The Battle of Hollandia (code-named Operation Reckless) was an engagement between American and Japanese forces during World War II. It took place in spring of 1944 and was part of the New Guinea campaign. The landings were undertaken simultaneously with the amphibious landings at Aitape ("Operation Persecution") to the east. The battle was an unqualified success for the US forces, resulting in a withdrawal by the Japanese to a new strategic defence line in the west of New Guinea and the abandonment of all positions in the east of the island.
Hollandia was a port on the north coast of New Guinea, part of the Dutch East Indies, and was the only anchorage between Wewak to the east, and Geelvink Bay to the west. It was occupied by the invading Japanese during the invasion of the Dutch East Indies in 1942 and became a base for their expansion to the east towards the Australian mandated territories of Papua New Guinea.
Hollandia was situated on the east side of a headland separating Humboldt Bay to the east and Tanahmerah Bay, 25 miles to the west. The town itself was on the shore of Humboldt Bay, with a first-class anchorage. The headland was formed by the Cyclops Mountains, a mountain ridge rising steeply to 7,000 ft and was backed by a Lake Sentani, extending 15 miles east to west.

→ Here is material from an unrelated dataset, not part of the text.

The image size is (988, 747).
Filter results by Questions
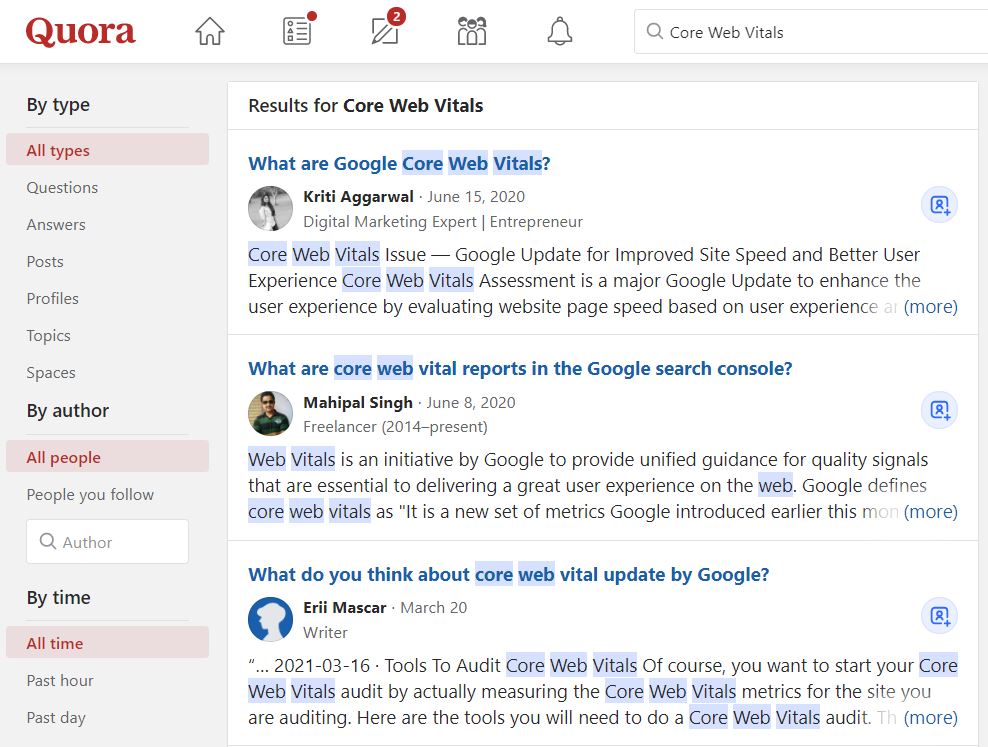click(62, 187)
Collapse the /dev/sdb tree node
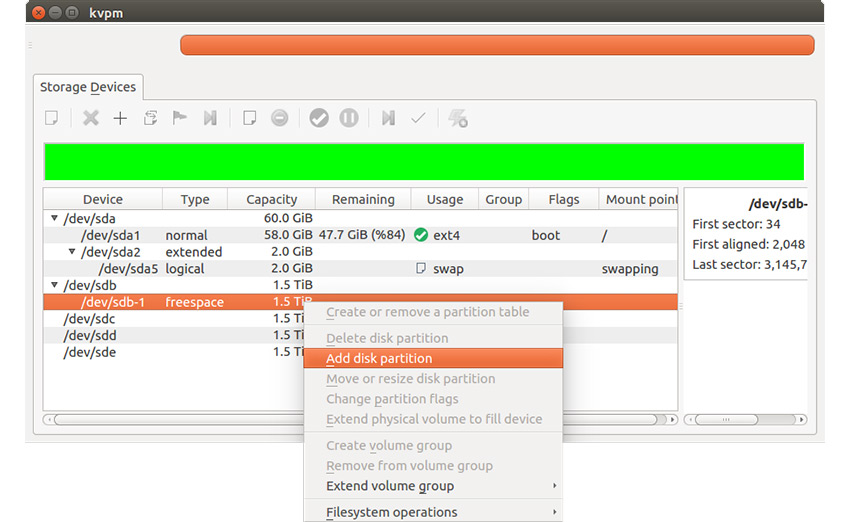Screen dimensions: 850x522 [54, 285]
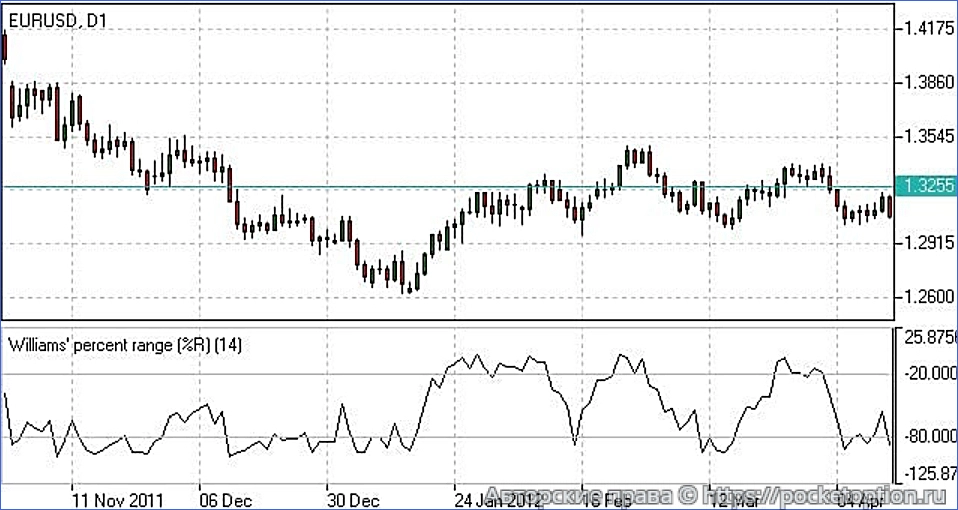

Between the mountain ridge and the lake was a narrow plain, where the Japanese had built a number of airfields; three had been completed by April 1944 and a fourth was under construction.
In the spring of 1944 the Allied South West Pacific Command determined that the area should be seized and developed into a staging post for their advance along the north coast of New Guinea into the Dutch East Indies and to the Philippines.